Letter to the Editor: Support Private Investment Accounts

This letter was originally published in the LaCrosse Tribune on Jan. 17, 2005.

Support private investment accounts
By CHRIS MULLER Onalaska, Wis.

Much has been made of the possible windfall for Wall Street if Social Security reform included personal retirement accounts. Opponents of PRAs have been spreading this rhetoric since it was first suggested in 1997 that a greater rate of return had to be made on Social Security dollars to meet its long-term obligations.

Those long-term obligations are skyrocketing upwards of $12 trillion, and grow by $320 billion every two years that reform is postponed.

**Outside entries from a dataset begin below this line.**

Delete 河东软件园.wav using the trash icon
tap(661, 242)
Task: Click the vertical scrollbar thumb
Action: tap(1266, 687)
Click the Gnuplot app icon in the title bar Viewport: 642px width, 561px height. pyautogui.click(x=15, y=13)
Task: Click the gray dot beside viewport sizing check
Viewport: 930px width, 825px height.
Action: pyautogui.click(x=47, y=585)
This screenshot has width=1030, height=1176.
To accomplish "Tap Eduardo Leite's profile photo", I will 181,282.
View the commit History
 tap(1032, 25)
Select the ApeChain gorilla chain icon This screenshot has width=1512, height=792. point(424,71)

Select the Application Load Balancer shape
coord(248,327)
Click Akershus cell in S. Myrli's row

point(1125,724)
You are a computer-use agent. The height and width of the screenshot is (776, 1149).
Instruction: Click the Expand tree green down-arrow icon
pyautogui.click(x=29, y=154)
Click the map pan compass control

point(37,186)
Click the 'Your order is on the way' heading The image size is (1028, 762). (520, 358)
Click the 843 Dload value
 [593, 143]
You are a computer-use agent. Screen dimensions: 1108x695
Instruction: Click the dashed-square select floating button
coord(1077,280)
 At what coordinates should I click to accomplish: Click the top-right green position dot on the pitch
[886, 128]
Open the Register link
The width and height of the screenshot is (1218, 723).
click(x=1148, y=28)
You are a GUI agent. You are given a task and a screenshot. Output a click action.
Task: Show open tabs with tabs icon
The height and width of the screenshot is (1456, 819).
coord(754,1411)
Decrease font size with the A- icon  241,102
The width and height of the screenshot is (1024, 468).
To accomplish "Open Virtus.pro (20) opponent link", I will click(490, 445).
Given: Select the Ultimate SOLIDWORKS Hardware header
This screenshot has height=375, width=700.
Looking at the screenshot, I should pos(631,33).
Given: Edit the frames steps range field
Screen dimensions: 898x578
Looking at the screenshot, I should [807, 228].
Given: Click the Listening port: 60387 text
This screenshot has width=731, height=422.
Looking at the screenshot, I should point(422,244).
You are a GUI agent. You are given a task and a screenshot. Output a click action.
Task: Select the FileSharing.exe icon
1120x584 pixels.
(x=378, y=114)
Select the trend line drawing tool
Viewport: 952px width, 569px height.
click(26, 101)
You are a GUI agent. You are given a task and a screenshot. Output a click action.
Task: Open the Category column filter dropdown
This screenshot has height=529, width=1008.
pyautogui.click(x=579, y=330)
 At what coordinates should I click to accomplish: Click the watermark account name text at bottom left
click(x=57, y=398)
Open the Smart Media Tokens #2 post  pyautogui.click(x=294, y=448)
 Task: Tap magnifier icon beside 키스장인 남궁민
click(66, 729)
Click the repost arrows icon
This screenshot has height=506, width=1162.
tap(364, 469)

By 2018 Social Security will run deficits as more retirees draw off the system than workers pay in.

If PRAs are implemented, younger workers would be allowed to divert a portion of their FICA taxes into government approved investments with greater returns than the current minus-0.25 percent under Social Security.

The idea mirrors modern pensions and the government employee thrift savings plan.

As I look at my 401(k), I notice a nominal fee for administrative costs, and I certainly have no reservation about paying for the sound management of my retirement account. We pay plumbers and electricians and carpenters for the ser ices they provide. Are we to expect free service from investors?

I did some research and found that I can plan to receive $2,387 per month under the current system by the time I retire. If PRAs are implemented, that number could grow to as much as $7,611. I am blessed to work for a company that offers a good 401(k) package but what about those workers who will rely solely on Social Security? Don’t they deserve better?